Engineering Analysis 1

We wanted to determine the forces that would be applied to our table and lid. The forces we focused on were from the six buckets and the force from someone pulling up on the lid handles. Our method was using the sum of forces formula in the y-direction. Results are shown in the image below.

CAD Drawings

Bill of Materials

Document Fabrication Process

After acquiring our wood, we first started by making all of our measurements and marking the wood with a chalk line. We then took the wood into the shop where we used both the table saw and a circular saw to get our wood to the necessary parameters. Next, before assembling the table, we stained both sides of our wood. After the wood was stained, we put together the base of the table. Then, once we had the base, we simply attached the legs with a drill. After the legs were attached, we placed the wheels on the bottom of the legs.

Testing Results

We applied various loads to different segments of the table, which withstood all applied loads while showing no indication of yielding. We also checked to make sure that it was level and rolled with little to no effort.

Completed Design Photos

Instructions for Safe Use

Being a table, there aren’t too many safety concerns, but it is important to be careful when placing the lid and making sure to lock the wheels to keep the table in place.

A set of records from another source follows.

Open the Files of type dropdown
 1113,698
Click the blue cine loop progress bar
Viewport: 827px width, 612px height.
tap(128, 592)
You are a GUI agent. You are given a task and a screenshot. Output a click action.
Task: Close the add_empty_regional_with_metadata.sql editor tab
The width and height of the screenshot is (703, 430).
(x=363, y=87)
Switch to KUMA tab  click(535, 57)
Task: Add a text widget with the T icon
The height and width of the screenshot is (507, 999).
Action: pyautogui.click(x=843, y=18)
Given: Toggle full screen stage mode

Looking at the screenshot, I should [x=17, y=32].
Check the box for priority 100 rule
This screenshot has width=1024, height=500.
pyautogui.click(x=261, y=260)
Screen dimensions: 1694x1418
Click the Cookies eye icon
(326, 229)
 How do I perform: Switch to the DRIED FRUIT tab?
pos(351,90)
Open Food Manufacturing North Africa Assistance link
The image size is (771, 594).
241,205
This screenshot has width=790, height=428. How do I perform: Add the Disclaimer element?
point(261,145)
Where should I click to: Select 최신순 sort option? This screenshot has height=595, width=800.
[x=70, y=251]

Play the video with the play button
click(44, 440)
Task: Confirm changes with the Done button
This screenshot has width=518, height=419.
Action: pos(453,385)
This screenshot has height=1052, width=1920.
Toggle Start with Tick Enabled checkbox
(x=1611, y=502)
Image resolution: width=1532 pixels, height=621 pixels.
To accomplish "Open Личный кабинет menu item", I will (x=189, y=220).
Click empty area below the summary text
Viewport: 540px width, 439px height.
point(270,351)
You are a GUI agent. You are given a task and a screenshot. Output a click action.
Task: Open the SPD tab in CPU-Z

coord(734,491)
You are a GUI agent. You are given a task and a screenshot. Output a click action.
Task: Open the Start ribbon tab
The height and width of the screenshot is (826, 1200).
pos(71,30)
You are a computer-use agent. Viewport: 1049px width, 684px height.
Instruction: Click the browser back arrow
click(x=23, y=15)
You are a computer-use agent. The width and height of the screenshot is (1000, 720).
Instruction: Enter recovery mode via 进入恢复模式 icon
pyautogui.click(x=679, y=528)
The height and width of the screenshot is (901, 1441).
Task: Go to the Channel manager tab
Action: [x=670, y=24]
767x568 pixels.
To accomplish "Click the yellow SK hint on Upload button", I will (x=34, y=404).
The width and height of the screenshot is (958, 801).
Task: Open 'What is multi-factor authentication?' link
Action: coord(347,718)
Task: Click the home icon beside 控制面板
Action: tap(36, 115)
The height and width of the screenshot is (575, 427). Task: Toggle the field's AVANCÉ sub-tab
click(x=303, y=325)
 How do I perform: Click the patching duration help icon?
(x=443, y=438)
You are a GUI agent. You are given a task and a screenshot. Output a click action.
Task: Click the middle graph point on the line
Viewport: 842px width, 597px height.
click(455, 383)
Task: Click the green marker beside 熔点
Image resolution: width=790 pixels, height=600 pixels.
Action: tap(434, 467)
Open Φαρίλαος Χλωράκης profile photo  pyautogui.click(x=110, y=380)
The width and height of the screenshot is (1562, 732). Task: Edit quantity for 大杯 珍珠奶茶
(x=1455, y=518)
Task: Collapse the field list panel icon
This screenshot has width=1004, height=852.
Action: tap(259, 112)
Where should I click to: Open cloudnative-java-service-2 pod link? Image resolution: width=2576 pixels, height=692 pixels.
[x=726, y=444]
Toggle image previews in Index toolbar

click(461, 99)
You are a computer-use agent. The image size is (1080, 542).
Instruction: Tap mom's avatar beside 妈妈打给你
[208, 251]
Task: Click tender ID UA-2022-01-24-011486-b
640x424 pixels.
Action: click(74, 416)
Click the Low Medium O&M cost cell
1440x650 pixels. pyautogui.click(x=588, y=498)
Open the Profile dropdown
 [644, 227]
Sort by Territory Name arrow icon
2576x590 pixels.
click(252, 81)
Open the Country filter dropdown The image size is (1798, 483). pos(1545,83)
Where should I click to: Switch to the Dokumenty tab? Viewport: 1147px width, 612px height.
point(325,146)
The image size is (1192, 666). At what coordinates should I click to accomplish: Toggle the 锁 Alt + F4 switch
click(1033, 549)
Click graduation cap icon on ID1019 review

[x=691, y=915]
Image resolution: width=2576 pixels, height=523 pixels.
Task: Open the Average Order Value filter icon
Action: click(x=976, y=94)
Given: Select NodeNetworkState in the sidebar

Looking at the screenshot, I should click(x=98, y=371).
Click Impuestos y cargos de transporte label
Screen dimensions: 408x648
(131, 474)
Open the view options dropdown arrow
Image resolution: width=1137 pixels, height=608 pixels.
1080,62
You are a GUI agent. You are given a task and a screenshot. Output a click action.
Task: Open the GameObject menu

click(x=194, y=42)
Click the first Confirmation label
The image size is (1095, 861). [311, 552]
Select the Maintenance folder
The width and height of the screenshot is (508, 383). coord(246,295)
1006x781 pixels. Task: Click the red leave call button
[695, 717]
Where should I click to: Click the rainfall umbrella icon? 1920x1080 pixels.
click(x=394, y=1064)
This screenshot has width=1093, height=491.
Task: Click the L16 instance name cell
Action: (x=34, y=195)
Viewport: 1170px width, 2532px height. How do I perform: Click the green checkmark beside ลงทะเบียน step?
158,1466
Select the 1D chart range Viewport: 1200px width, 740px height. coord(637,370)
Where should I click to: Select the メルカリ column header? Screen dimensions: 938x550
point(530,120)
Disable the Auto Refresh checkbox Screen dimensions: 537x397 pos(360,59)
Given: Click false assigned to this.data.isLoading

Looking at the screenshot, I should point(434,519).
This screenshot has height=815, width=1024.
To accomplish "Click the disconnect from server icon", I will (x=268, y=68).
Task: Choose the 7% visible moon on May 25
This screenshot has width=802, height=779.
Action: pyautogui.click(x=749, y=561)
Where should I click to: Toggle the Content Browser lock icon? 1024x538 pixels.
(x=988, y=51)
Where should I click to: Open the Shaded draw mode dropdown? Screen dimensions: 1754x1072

Project Summary/Reflection

Our task was to design and construct a sensory table for a three year old girl that both her and her slightly older brother could enjoy. We were given most of the necessary parameters by the family, which cut down on a large part of the design and decision making. Throughout the entirety of the process, we held on to most of the same ideas. When moving in to the construction phase of the project, we made some design changes after taking into account how much work would go into certain decisions. Ultimately, our final design was very similar to our initial design, with some slight differences. Looking at our final product, we our happy with how it came out and feel that we adequately accomplished our task. There were a few design ideas that would have been cool to include, but were not time or cost-efficient enough to make the cut. We think that we made a table that delivers on the required tasks while also being more personalized than something from the nearest supermarket.